Providing direction for mechanistic inferences in radical cascade cyclization using a Transformer model†
Abstract
Even in modern organic chemistry, predicting or proposing a reaction mechanism and speculating on reaction intermediates remains challenging. For example, it is challenging to predict the regioselectivity of radical addition in radical cascade cyclization, which finds wide application in life sciences and pharmaceutical industries. In this work, radical cascade cyclization is considered to demonstrate that Transformer, a sequence-to-sequence deep learning model, is capable of predicting the reaction intermediates. A major challenge is that the number of intermediates involved in the different reactions is variable. By defining “key intermediates”, this thorny problem was avoided.
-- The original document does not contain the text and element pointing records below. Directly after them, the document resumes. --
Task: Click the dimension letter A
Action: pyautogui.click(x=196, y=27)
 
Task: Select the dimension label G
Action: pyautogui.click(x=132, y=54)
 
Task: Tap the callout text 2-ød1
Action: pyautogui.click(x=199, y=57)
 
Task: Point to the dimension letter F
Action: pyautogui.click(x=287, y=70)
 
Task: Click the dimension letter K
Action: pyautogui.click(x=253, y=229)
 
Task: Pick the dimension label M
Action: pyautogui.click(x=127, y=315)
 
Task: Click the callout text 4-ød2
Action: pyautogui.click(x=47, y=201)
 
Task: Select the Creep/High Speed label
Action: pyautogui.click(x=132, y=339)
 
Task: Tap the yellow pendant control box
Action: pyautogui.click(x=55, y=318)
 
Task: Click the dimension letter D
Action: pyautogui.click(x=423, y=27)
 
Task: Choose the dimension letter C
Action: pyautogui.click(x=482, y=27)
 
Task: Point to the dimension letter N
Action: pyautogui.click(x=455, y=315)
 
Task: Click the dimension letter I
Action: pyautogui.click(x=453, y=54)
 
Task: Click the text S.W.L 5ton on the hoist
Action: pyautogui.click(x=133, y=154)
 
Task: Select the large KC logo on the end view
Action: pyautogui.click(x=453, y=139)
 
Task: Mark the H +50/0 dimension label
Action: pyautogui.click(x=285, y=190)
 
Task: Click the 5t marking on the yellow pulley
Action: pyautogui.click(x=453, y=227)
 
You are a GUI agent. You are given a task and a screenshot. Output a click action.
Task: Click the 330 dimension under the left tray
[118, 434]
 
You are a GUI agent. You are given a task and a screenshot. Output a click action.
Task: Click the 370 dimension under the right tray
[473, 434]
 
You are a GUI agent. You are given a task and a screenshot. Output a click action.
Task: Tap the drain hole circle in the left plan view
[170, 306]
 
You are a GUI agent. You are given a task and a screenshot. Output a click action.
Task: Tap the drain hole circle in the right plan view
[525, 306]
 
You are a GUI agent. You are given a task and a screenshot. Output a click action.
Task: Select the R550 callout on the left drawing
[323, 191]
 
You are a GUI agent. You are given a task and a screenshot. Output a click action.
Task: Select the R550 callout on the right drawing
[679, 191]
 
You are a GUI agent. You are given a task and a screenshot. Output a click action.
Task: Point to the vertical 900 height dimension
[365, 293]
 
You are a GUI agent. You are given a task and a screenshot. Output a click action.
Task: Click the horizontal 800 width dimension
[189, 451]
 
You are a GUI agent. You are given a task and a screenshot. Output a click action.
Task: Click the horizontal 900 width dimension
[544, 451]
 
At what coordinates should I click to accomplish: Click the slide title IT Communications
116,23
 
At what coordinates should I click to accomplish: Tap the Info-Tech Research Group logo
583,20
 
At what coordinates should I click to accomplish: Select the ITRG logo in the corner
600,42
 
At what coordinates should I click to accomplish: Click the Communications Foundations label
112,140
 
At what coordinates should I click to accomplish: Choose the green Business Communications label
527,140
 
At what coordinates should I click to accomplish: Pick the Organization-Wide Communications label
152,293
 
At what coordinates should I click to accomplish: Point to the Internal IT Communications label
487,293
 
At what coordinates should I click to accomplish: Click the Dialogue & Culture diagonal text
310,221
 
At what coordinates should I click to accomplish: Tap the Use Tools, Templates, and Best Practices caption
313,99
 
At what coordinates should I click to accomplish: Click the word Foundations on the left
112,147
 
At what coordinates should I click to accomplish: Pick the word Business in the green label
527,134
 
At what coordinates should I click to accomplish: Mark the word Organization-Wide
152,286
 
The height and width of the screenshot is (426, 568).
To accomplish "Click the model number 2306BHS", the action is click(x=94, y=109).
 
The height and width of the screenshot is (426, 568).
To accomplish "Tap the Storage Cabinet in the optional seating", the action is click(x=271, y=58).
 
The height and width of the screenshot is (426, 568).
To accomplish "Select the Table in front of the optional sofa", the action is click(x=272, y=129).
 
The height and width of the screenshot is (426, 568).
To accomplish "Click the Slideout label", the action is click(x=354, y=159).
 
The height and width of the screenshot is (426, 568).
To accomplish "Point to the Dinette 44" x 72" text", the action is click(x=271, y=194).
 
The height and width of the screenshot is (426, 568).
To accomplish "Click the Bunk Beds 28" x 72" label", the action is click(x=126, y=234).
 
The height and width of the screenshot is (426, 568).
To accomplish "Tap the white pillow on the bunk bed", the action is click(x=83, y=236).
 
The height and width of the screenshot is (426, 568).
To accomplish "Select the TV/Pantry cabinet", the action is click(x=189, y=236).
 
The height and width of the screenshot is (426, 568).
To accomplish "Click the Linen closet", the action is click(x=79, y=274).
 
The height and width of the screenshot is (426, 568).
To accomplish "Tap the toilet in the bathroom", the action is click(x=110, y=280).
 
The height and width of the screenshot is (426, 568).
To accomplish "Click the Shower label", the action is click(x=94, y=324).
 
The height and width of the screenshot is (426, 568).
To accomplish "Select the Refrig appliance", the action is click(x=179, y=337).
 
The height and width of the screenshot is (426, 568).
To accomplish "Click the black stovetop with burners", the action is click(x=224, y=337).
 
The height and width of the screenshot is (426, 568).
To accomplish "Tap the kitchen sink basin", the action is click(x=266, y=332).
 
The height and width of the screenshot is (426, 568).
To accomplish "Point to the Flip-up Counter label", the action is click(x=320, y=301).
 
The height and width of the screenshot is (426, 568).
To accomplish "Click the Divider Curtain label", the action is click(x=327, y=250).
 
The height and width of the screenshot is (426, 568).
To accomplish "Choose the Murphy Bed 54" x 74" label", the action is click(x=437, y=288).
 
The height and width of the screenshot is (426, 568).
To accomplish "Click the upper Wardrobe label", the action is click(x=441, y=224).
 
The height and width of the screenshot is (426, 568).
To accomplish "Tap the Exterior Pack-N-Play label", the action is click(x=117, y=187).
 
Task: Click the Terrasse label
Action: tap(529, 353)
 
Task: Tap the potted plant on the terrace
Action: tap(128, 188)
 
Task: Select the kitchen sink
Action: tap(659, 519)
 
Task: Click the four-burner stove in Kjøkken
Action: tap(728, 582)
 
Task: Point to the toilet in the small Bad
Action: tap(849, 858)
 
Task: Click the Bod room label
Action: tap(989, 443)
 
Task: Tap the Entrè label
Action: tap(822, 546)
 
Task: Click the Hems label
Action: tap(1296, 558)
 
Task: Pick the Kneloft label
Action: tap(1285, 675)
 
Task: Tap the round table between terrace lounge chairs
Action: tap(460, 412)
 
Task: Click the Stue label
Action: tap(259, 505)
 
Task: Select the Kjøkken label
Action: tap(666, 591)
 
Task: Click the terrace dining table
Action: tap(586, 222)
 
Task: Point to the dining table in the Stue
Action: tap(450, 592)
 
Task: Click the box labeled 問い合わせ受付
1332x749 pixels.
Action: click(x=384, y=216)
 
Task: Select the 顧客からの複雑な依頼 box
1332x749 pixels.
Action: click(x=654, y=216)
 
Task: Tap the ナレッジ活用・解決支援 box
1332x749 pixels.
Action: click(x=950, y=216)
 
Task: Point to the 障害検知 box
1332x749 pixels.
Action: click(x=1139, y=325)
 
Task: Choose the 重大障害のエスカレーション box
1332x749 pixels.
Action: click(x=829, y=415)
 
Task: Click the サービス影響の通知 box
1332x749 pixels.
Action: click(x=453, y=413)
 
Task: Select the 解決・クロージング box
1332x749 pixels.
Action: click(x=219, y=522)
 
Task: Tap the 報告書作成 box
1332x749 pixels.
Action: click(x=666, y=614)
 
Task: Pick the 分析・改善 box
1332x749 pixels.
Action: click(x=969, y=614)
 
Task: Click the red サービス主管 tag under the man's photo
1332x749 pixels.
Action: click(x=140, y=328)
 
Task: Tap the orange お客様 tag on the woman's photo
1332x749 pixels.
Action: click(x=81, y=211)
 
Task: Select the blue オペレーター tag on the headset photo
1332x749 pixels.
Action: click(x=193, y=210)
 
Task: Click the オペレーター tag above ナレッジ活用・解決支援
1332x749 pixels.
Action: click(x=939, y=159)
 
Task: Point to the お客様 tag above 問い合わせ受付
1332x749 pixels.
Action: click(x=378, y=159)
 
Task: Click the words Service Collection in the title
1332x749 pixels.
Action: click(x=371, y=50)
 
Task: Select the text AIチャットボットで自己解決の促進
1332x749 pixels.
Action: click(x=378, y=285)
We curated a database of 874 chemical equations and corresponding 1748 key intermediates and used the dataset to fine-tune a model pretrained based on the USPTO dataset. The format of the dataset is very different between pretraining and fine-tuning. Correspondingly, the resulting Transformer model achieves remarkable accuracy in predicting the structures and stereochemistry of the key intermediates. The interpretability produced by attention weights of the resulting Transformer model shows a mindset similar to that of an experienced chemist. Hence, our study provides a novel approach to help chemists discover the mechanisms of organic reactions.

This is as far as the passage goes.